Великие органисты Севера передали ему германскую традицию, а теперь он получил новые источники вдохновения от других выдающихся людей. Здесь были, во-первых, кузен Иоганн Готфрид Вальтер (1684–1748), который открыл ему самых знаменитых итальянских композиторов, а ещё скрипач Пизендель, с которым он познакомился в 1709 году, капельмейстер Дрезе, с которым он работал каждый день, а главное — мелькнувший ярким метеором молодой герцог Саксен-Веймарский (1696–1715). Ещё один герцог, скажете вы? Но этот совсем не похож на других. Единокровный брат Эрнста Августа, ученик Баха, он озарил его пребывание в Веймаре своей дружбой, любовью к искусству, своей лёгкостью и непосредственностью. Кроме того, юный герцог был великолепным музыкантом и к тому же сочинял музыку в итальянском стиле. Когда Иоганн Себастьян поступил в веймарскую капеллу, Иоганн Эрнст был двенадцатилетним подростком, из Утрехта и Амстердама, где учился и слышал органиста де Граафа, он привёз исключительное собрание сочинений Вивальди — к великой радости капеллы.

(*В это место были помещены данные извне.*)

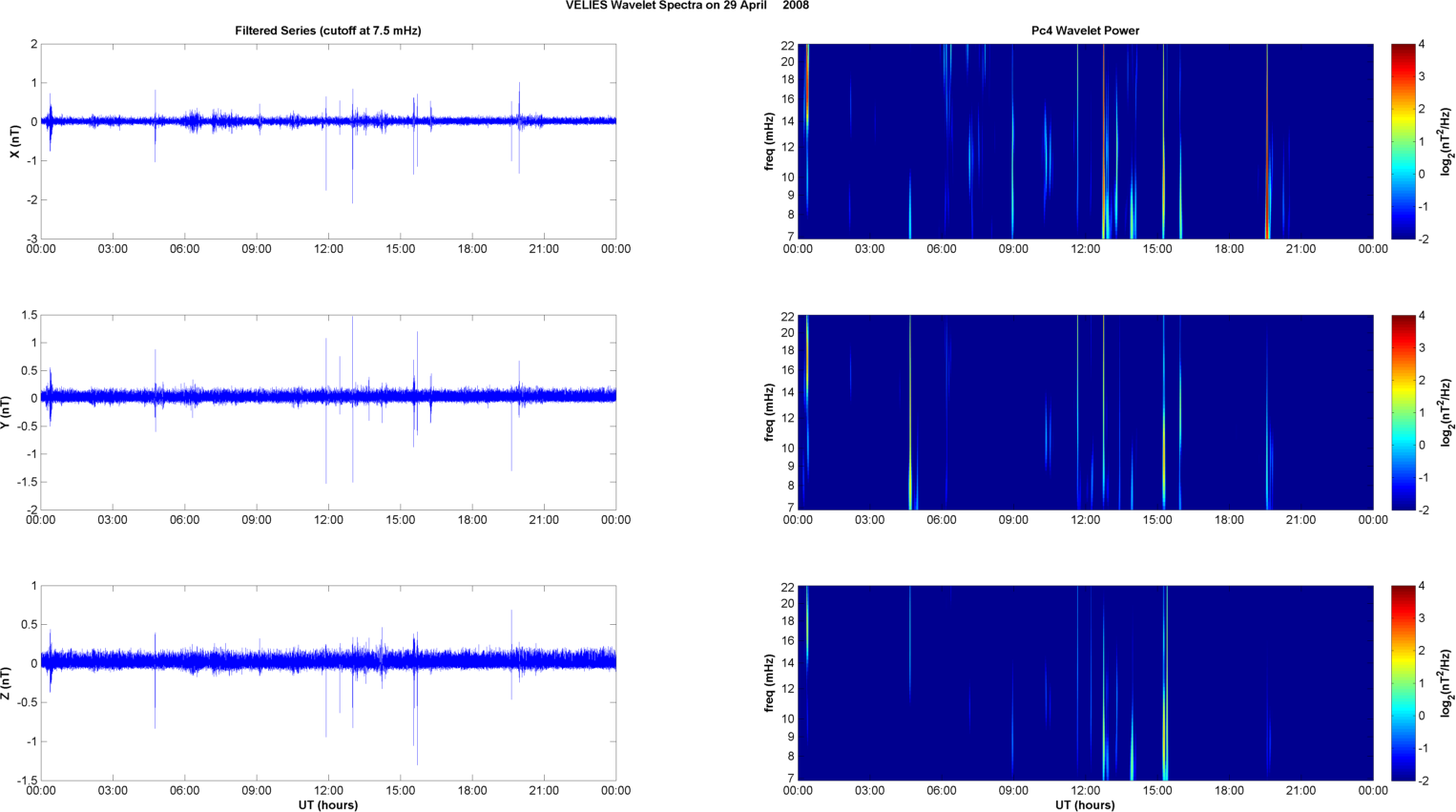Select the UT (hours) label under bottom spectrogram
Viewport: 1456px width, 812px height.
tap(1085, 804)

И вот Бах вновь переписывает ноты и совершает открытия, окунувшись в мир Вивальди, Альбинони, Корелли, Фрескобальди, Марчелло, Бонпорти! Как среди всего этого сделать выбор? За что приняться в первую очередь? Что предпочесть, что сделать приоритетом, если нужно служить музыкантом каждый день? Иоганн Себастьян не просто переписывает ноты, он перекладывает, преображает, переводит на иной язык и создаёт заново. Это относится к шестнадцати «Итальянским концертам» в переложении для клавесина и пяти концертам для органа — эти произведения того же Вивальди, герцога Иоганна Эрнста, Марчелло вдруг зазвучали совершенно по-другому. Так что же, скажет кто-то, Бах занимается плагиатом, ворует у гениальных современников? Отнюдь. Просто в ту эпоху, когда литературная и художественная собственность не охранялась, в подобном приёме не было ничего возмутительного. Более того, он служил каналом сообщения между композиторами и способствовал распространению произведений, которые иначе могли попросту кануть в забвение. И не всегда под рукой был оркестр для исполнения сложных произведений: устроить настоящий концерт на одном-единственном инструменте, заставить его звучать разными голосами — какой дерзкий вызов! Бах неоднократно его принимал…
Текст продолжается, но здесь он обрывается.